#### EXCERPT TO READ

The goal of this project was to use recent advances in monocular depth, instance segmentation, scene graphs, and graph neural networks to push the state-of-the-art in indoor image retrieval.
- data
- hypersim_train_graphs_GT # example graphs for training
- hypersim_test_graphs_GT # example graphs for testing
- docker # docker build and docker run files
- src
- Monograph
- configs # general configs
- dataloader # dataloaders for different purposes
- GNN # load graphs and train GCN model
- generate_scene_graph # generate scene graphs from ground truth data
- preds_to_graphs # generate scene graphs from predicted data
- rgb-to-depth # rgb to depth prediction
- rgb-to-semantics # rgb to semantic training and prediction
List of packages used in this project can be found in file requirements.txt
We are using docker container so that all the users can have same working environment. You can either use Singularity in ETHZ HPC euler or directly use docker container in your local machine.
To use Singularity in euler, your NETHZ username has to be added to ID-HPC-SINGULARITY group.
Request a compute node with Singularity. This step will take some time.

########

# SET OF TASKS:
• A. Write out the part of the indoor image retrieval text that begins at the words "The goal of" and ends after the words "indoor image retrieval.".
• B. Answer these questions using the indoor image retrieval text:
(i) Which file lists the packages used in the project?
(ii) Which folder generates scene graphs from predicted data?
(iii) Which group must a NETHZ username be added to in order to use Singularity in euler?

#### SUPPLIED INFORMATION

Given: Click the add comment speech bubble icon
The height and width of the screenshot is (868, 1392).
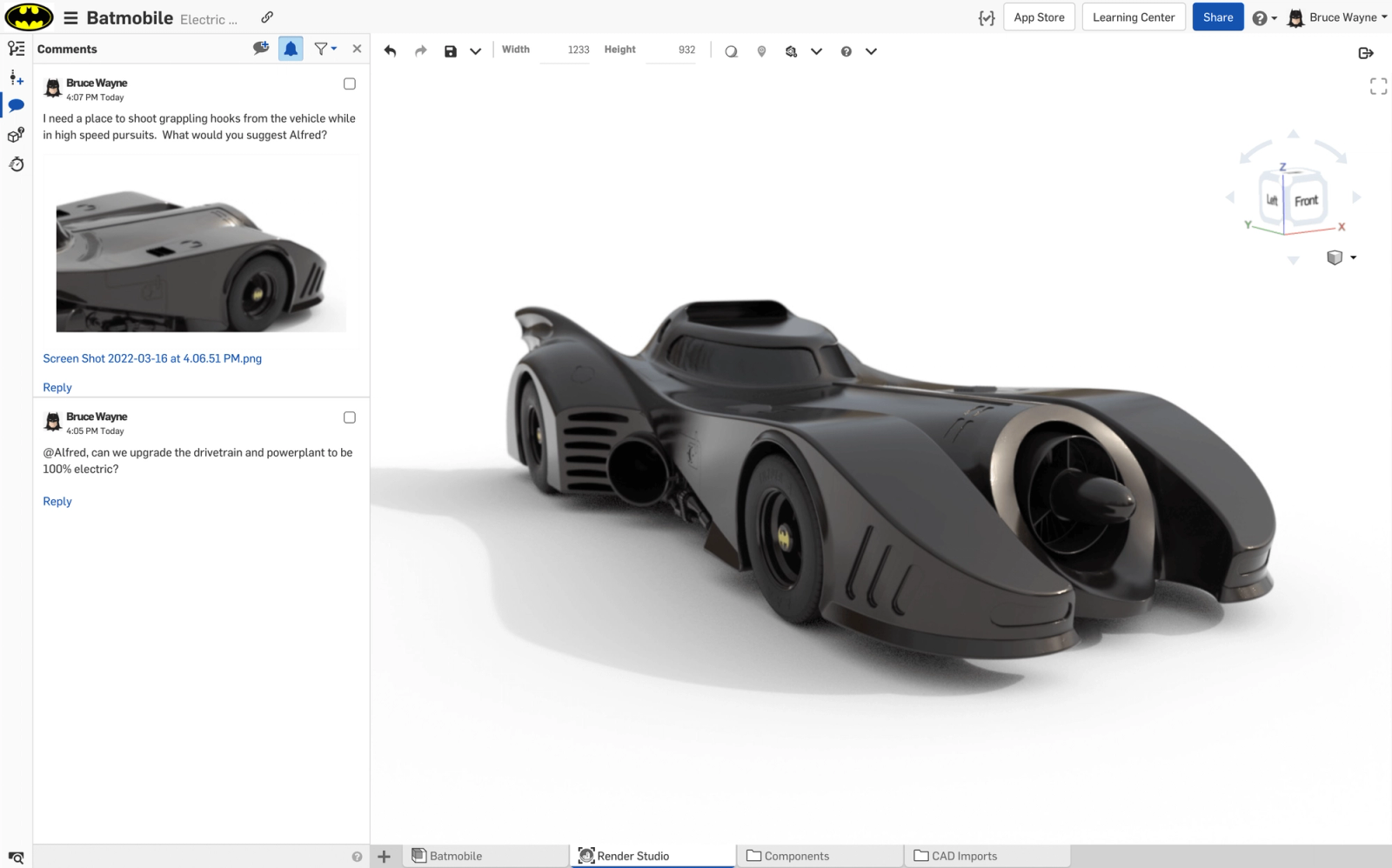Looking at the screenshot, I should 260,49.
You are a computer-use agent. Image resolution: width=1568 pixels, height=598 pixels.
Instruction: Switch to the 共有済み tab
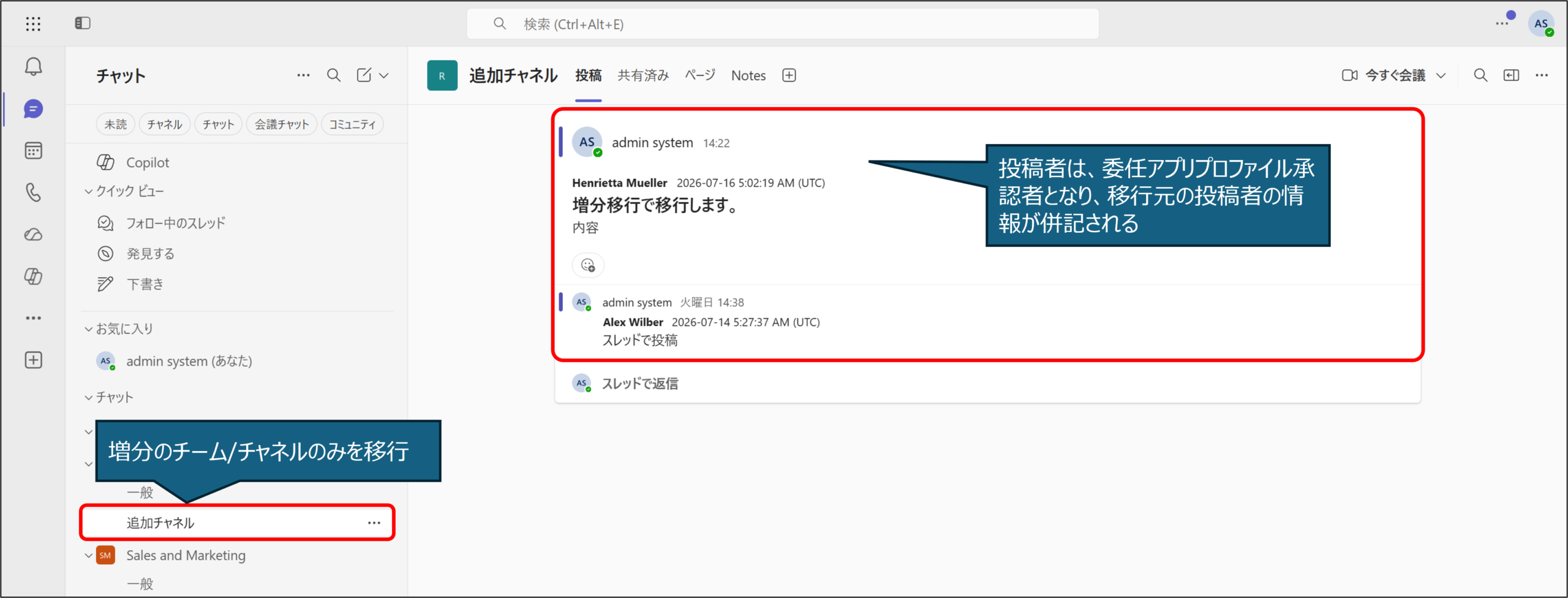pyautogui.click(x=643, y=75)
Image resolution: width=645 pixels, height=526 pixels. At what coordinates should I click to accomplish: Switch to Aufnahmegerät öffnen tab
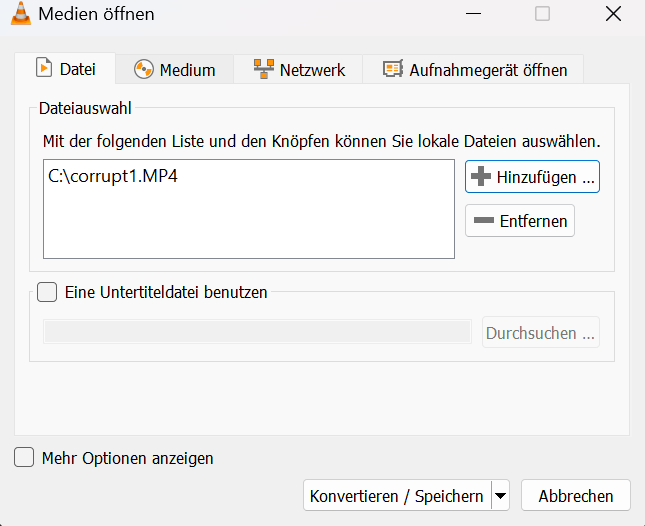473,70
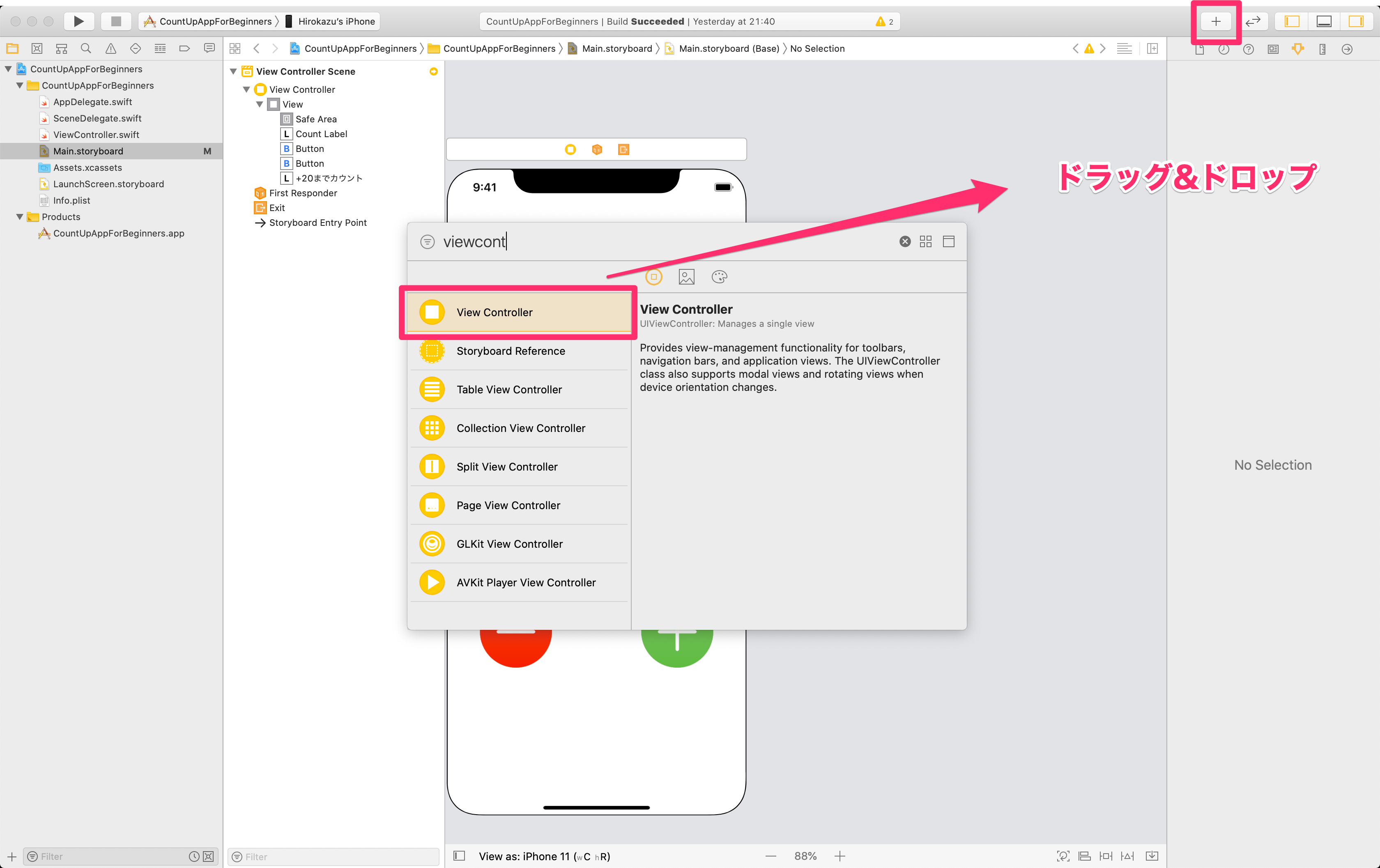Collapse the View Controller Scene disclosure triangle
Screen dimensions: 1380x868
(233, 71)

########

# SOLUTIONS TO THE EXERCISE:
• A.
The goal of this project was to use recent advances in monocular depth, instance segmentation, scene graphs, and graph neural networks to push the state-of-the-art in indoor image retrieval.

• B.
(i) requirements.txt
(ii) preds_to_graphs
(iii) ID-HPC-SINGULARITY